The museum offers both guided and self-guided tours for walk-in visitors and tour groups on the topics of African Canadian history and the Underground Railroad, including the Museum’s permanent exhibit, the Nazrey African Methodist Episcopal Church (a National Historic Site), and the Taylor Log Cabin.
Presentations on the topics of African Canadian history and the Underground Railroad are offered to groups, schools, clubs, societies, retirement homes and other non-profit community organizations.
The museum holds several annual events featuring cultural programming, including Ribs & Ragtime, Emancipation Celebrations, Black History Month programming, and Christmas at the Museum.
The museum offers other special events and programming. The museum has previously held book signings, conferences, festivals, museum milestone celebrations etc. For example, in October of 2017 we hosted the Amherstburg Freedom Summit which welcomed high school students from throughout Essex County. It was at the Summit that students from minority groups discussed not only the issues that affect them on a daily basis, but also how to create solutions to these challenges.
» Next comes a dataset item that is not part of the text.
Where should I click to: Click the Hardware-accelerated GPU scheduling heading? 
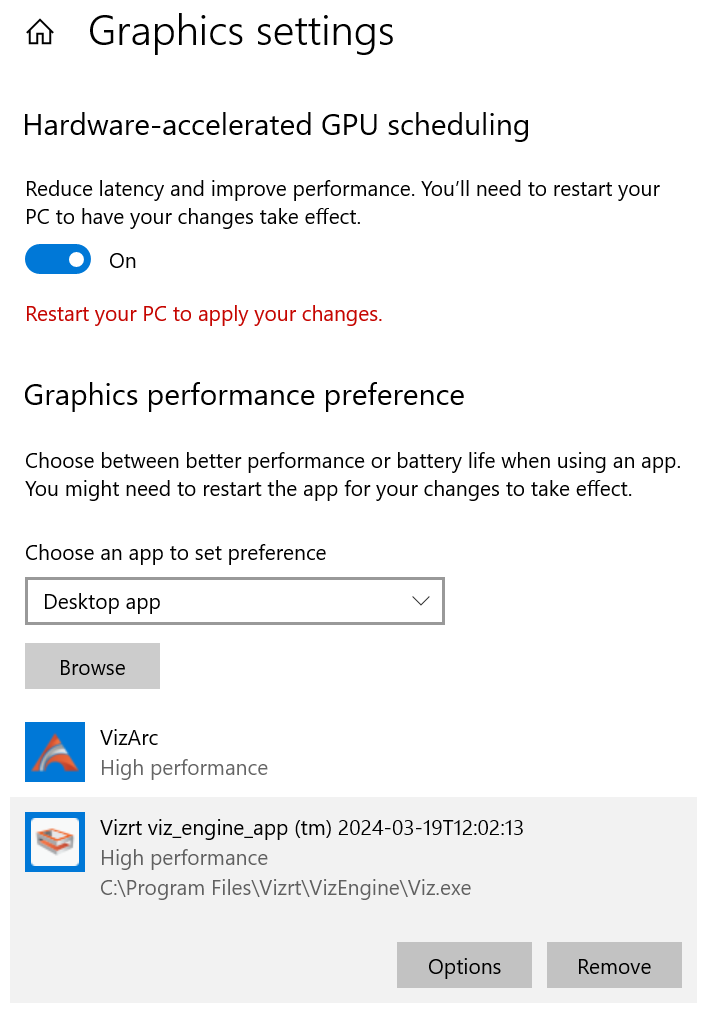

A prevailing suggestion was a mentorship program and speaker series, which is why we have created the Freedom Achievers Program in 2019. Our initiative includes a mentoring program that recruits successful achievers as mentors in professional fields such as First Responders, S.T.E.M., Arts & Entertainment, Education, Legal, Medical, Business & Finance. The mentoring sessions will provide insight into career options and actively engage with mentees. We are also hosting a High-Profile Speakers Series called “Achieving Freedom in the 21st Century” that welcomes diverse high-profile community builders to discuss the challenges they faced and how they challenged issues such as racism, gender inequality and homophobia to create positive change.
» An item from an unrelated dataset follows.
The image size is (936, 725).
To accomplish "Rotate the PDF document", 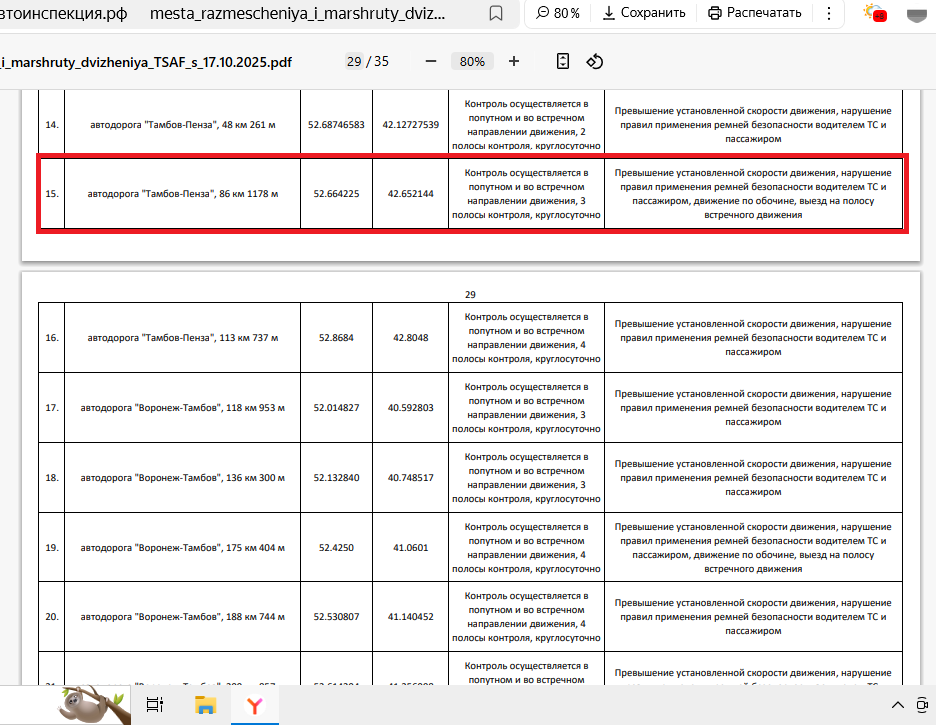I will [595, 61].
Temporary exhibits highlighting various areas of Black history are exhibiting both in the main gallery and the cultural center space on the 2nd floor of the museum. The museum also works with local groups to host temporary exhibits. For example the museum has once again worked in partnership with the Artists of Colour to host their exhibit ‘Journeys’ which opened in February 2020.
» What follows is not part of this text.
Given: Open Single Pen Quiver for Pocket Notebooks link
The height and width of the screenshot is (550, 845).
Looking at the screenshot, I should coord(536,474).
Community Displays & Outreach
Museum staff often create displays about topics of Black History that are exhibited in other community spaces in libraries, schools, universities and hospitals. The museum also participates in other community events to celebrate and educate the public on topics of Black History. For example, the museum has had a Black History Month display at both the Ouellette and MET Campus hospitals about Black Doctors, nurses and health professionals local to Windsor-Essex County.
The museum offers staff conducted and self-conducted research and genealogy. The museum fields many requests from around North America, which has been aided by the recent digitization of some of the museums archival collection.
Research is also conducted on an on-going basis by museum staff to present local family genealogies, and other local history that is made available on the museums webpage and shared on museum social media channels.